▶ _Provided information_
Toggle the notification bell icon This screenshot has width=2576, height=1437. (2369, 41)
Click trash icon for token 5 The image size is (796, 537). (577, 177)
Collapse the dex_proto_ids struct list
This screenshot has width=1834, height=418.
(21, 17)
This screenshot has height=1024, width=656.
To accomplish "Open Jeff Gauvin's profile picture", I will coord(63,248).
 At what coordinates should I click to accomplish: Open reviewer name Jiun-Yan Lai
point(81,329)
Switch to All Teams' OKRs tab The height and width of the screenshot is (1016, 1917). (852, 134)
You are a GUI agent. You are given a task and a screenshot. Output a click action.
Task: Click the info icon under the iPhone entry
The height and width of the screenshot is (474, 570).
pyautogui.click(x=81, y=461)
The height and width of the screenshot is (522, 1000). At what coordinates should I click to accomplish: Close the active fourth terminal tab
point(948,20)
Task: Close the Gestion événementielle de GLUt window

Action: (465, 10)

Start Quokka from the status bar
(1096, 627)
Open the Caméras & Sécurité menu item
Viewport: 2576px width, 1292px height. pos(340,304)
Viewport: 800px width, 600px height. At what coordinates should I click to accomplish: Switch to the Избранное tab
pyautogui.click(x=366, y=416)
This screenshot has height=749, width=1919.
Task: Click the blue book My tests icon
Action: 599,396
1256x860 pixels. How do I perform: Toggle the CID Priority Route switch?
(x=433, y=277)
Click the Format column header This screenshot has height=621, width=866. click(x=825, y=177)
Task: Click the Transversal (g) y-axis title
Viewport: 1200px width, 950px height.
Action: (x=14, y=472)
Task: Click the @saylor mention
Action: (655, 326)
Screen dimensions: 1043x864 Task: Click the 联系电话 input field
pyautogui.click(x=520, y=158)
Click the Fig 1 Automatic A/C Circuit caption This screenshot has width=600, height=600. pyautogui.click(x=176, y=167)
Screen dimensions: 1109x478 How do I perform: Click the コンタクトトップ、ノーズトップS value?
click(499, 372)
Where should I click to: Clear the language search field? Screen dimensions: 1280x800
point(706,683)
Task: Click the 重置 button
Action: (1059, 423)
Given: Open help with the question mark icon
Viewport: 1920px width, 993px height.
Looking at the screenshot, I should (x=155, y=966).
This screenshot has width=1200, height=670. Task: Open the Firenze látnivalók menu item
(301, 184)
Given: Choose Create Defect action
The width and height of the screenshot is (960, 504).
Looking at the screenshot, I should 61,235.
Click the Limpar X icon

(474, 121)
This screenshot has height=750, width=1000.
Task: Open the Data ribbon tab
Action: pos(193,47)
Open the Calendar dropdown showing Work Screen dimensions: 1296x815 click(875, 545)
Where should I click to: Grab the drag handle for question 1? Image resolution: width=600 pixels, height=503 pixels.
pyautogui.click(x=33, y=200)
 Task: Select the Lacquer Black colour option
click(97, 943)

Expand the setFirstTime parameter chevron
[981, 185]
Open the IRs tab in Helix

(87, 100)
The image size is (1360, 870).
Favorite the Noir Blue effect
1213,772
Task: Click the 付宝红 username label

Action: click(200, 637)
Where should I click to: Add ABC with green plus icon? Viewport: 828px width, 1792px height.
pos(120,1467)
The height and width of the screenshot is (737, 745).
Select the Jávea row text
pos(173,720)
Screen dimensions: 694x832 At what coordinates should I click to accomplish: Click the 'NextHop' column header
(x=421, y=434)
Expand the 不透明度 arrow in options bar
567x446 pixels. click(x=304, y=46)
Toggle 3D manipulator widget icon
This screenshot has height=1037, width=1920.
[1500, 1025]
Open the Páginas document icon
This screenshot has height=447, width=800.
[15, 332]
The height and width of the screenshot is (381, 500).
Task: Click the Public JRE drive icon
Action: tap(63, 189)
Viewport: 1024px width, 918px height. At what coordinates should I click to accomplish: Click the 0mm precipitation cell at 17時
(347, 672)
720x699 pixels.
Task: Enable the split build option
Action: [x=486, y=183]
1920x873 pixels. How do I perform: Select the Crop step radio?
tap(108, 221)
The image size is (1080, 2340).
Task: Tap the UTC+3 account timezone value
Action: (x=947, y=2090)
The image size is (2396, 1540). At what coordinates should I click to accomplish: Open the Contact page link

▶ _Work to be completed_
Generate a verbatim printout of all the entries.

▶ _Exercise solution_
Toggle the notification bell icon This screenshot has width=2576, height=1437. (2369, 41)
Click trash icon for token 5 The image size is (796, 537). (577, 177)
Collapse the dex_proto_ids struct list
This screenshot has width=1834, height=418.
(21, 17)
This screenshot has height=1024, width=656.
To accomplish "Open Jeff Gauvin's profile picture", I will coord(63,248).
 At what coordinates should I click to accomplish: Open reviewer name Jiun-Yan Lai
point(81,329)
Switch to All Teams' OKRs tab The height and width of the screenshot is (1016, 1917). (852, 134)
You are a GUI agent. You are given a task and a screenshot. Output a click action.
Task: Click the info icon under the iPhone entry
The height and width of the screenshot is (474, 570).
pyautogui.click(x=81, y=461)
The height and width of the screenshot is (522, 1000). At what coordinates should I click to accomplish: Close the active fourth terminal tab
point(948,20)
Task: Close the Gestion événementielle de GLUt window

Action: (465, 10)

Start Quokka from the status bar
(1096, 627)
Open the Caméras & Sécurité menu item
Viewport: 2576px width, 1292px height. pos(340,304)
Viewport: 800px width, 600px height. At what coordinates should I click to accomplish: Switch to the Избранное tab
pyautogui.click(x=366, y=416)
This screenshot has height=749, width=1919.
Task: Click the blue book My tests icon
Action: 599,396
1256x860 pixels. How do I perform: Toggle the CID Priority Route switch?
(x=433, y=277)
Click the Format column header This screenshot has height=621, width=866. click(x=825, y=177)
Task: Click the Transversal (g) y-axis title
Viewport: 1200px width, 950px height.
Action: (x=14, y=472)
Task: Click the @saylor mention
Action: (655, 326)
Screen dimensions: 1043x864 Task: Click the 联系电话 input field
pyautogui.click(x=520, y=158)
Click the Fig 1 Automatic A/C Circuit caption This screenshot has width=600, height=600. pyautogui.click(x=176, y=167)
Screen dimensions: 1109x478 How do I perform: Click the コンタクトトップ、ノーズトップS value?
click(499, 372)
Where should I click to: Clear the language search field? Screen dimensions: 1280x800
point(706,683)
Task: Click the 重置 button
Action: (1059, 423)
Given: Open help with the question mark icon
Viewport: 1920px width, 993px height.
Looking at the screenshot, I should (x=155, y=966).
This screenshot has width=1200, height=670. Task: Open the Firenze látnivalók menu item
(301, 184)
Given: Choose Create Defect action
The width and height of the screenshot is (960, 504).
Looking at the screenshot, I should 61,235.
Click the Limpar X icon

(474, 121)
This screenshot has height=750, width=1000.
Task: Open the Data ribbon tab
Action: pos(193,47)
Open the Calendar dropdown showing Work Screen dimensions: 1296x815 click(875, 545)
Where should I click to: Grab the drag handle for question 1? Image resolution: width=600 pixels, height=503 pixels.
pyautogui.click(x=33, y=200)
 Task: Select the Lacquer Black colour option
click(97, 943)

Expand the setFirstTime parameter chevron
[981, 185]
Open the IRs tab in Helix

(87, 100)
The image size is (1360, 870).
Favorite the Noir Blue effect
1213,772
Task: Click the 付宝红 username label

Action: click(200, 637)
Where should I click to: Add ABC with green plus icon? Viewport: 828px width, 1792px height.
pos(120,1467)
The height and width of the screenshot is (737, 745).
Select the Jávea row text
pos(173,720)
Screen dimensions: 694x832 At what coordinates should I click to accomplish: Click the 'NextHop' column header
(x=421, y=434)
Expand the 不透明度 arrow in options bar
567x446 pixels. click(x=304, y=46)
Toggle 3D manipulator widget icon
This screenshot has height=1037, width=1920.
[1500, 1025]
Open the Páginas document icon
This screenshot has height=447, width=800.
[15, 332]
The height and width of the screenshot is (381, 500).
Task: Click the Public JRE drive icon
Action: tap(63, 189)
Viewport: 1024px width, 918px height. At what coordinates should I click to accomplish: Click the 0mm precipitation cell at 17時
(347, 672)
720x699 pixels.
Task: Enable the split build option
Action: [x=486, y=183]
1920x873 pixels. How do I perform: Select the Crop step radio?
tap(108, 221)
The image size is (1080, 2340).
Task: Tap the UTC+3 account timezone value
Action: (x=947, y=2090)
The image size is (2396, 1540). At what coordinates should I click to accomplish: Open the Contact page link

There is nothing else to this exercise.